### What the exercise asks
The entries are to be returned exactly, with images left out.
· · · · ·
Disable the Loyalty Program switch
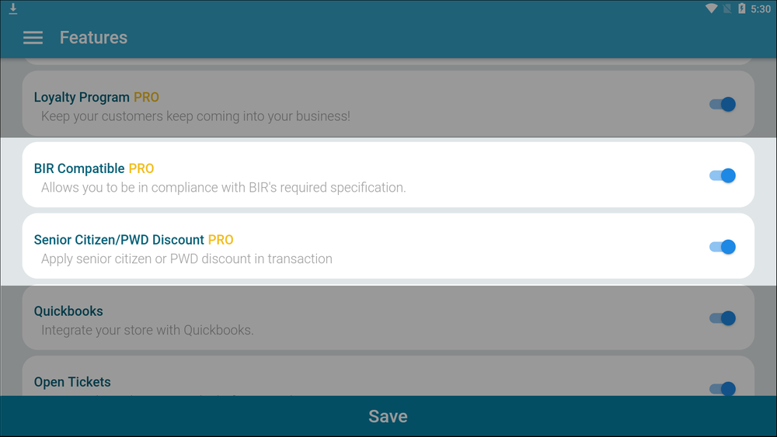 pos(723,104)
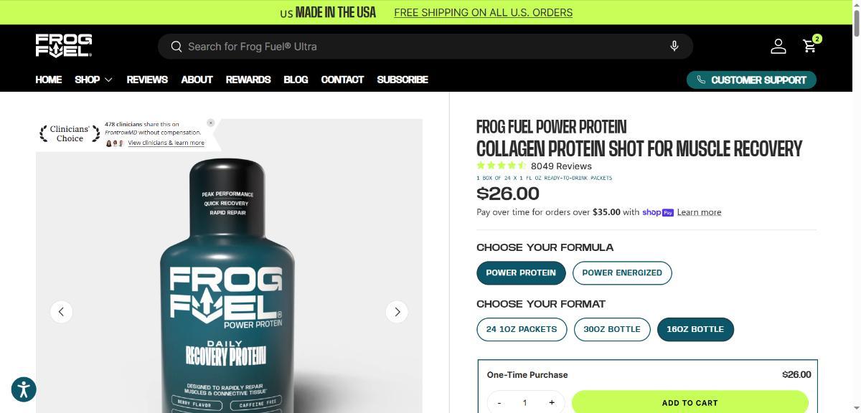861x413 pixels.
Task: Click the Add to Cart button
Action: click(690, 402)
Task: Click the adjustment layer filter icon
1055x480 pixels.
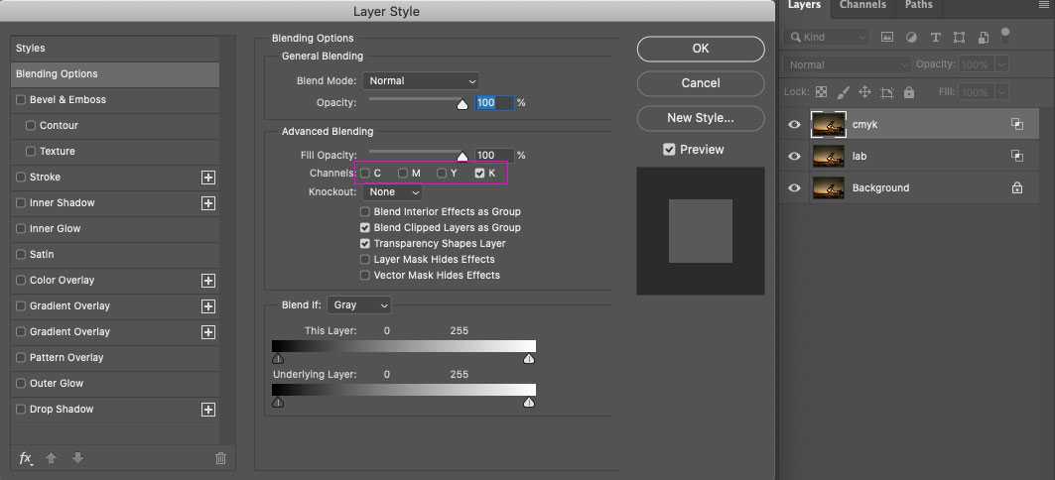Action: coord(911,37)
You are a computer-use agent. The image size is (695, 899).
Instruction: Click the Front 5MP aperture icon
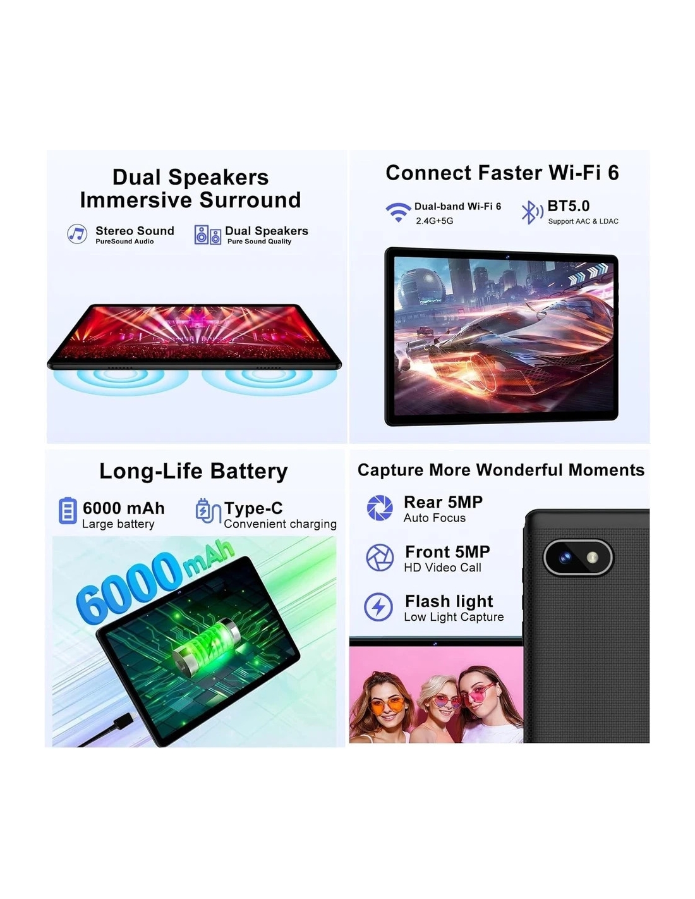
· · · · ·
### Finished exercise
Disable the Loyalty Program switch
 pos(723,104)
861x413 pixels.
Task: Click the Add to Cart button
Action: click(690, 402)
Task: Click the adjustment layer filter icon
1055x480 pixels.
Action: coord(911,37)
You are a computer-use agent. The image size is (695, 899).
Instruction: Click the Front 5MP aperture icon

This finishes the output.